Anastasius of Persia

Summary
Saint Anastasius of Persia (whose given name was Magundat), was originally a Zoroastrian soldier in the Sasanian army. He later became a convert to Christianity and was martyred in 628. Anastasius was born in the city of Ray. He was the son of a magus named Bau. He had a brother whose name is unknown. He was a cavalryman in the army of Khosrow II (r. 590–628) and participated in the capture of the True Cross in Jerusalem, which was carried to the Sasanian capital Ctesiphon. The occasion prompted him to ask for information about the Christian religion. He then experienced a conversion of faith, left the army, became a Christian, and afterwards a monk at the monastery of Saint Savvas (Mar Saba) in Jerusalem. He was baptized by Modestus, receiving the Christian name Anastasius to honor the resurrection of Jesus Christ ("Anástasis" in Greek).
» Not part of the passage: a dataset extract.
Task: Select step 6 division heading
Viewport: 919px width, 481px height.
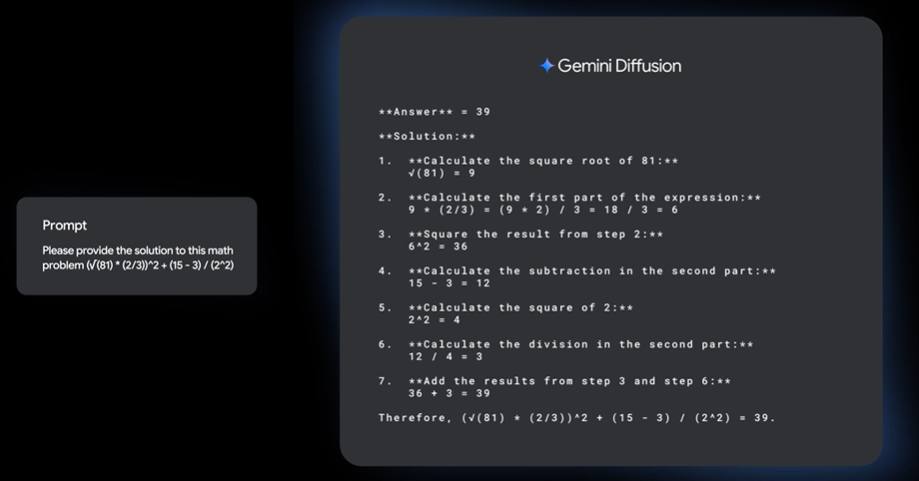Action: point(580,344)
After seven years of monastic observance, he was moved by the Holy Ghost to go in quest of martyrdom and went to Caesarea, then subject to the Sasanians. There he interrupted and ridiculed the Zoroastrian priests for their religion, and was as a result arrested by the local marzban, taken prisoner, cruelly tortured to make him abjure, and finally carried down near the Euphrates, to a place called Barsaloe (or Bethsaloe according to the Bollandists), where his tortures were continued while at the same time the highest honors in the service of King Khosrow II as a magus were promised him if he would renounce Christianity. Finally, after refusing to abjure, with seventy others, he was strangled to death and decapitated on January 22, 628. His body, which was thrown to the dogs but left untouched by them, was carried from the place of his martyrdom to Palestine, then to Constantinople, and finally to Rome where the relics were venerated at the Tre Fontane Abbey. A Passio written in Greek was devoted to the saint. An adapted Latin translation, possibly by Archbishop Theodore of Canterbury, was available to the Anglo-Saxon church historian Bede, who criticized the result and took it upon himself to 'improve' it.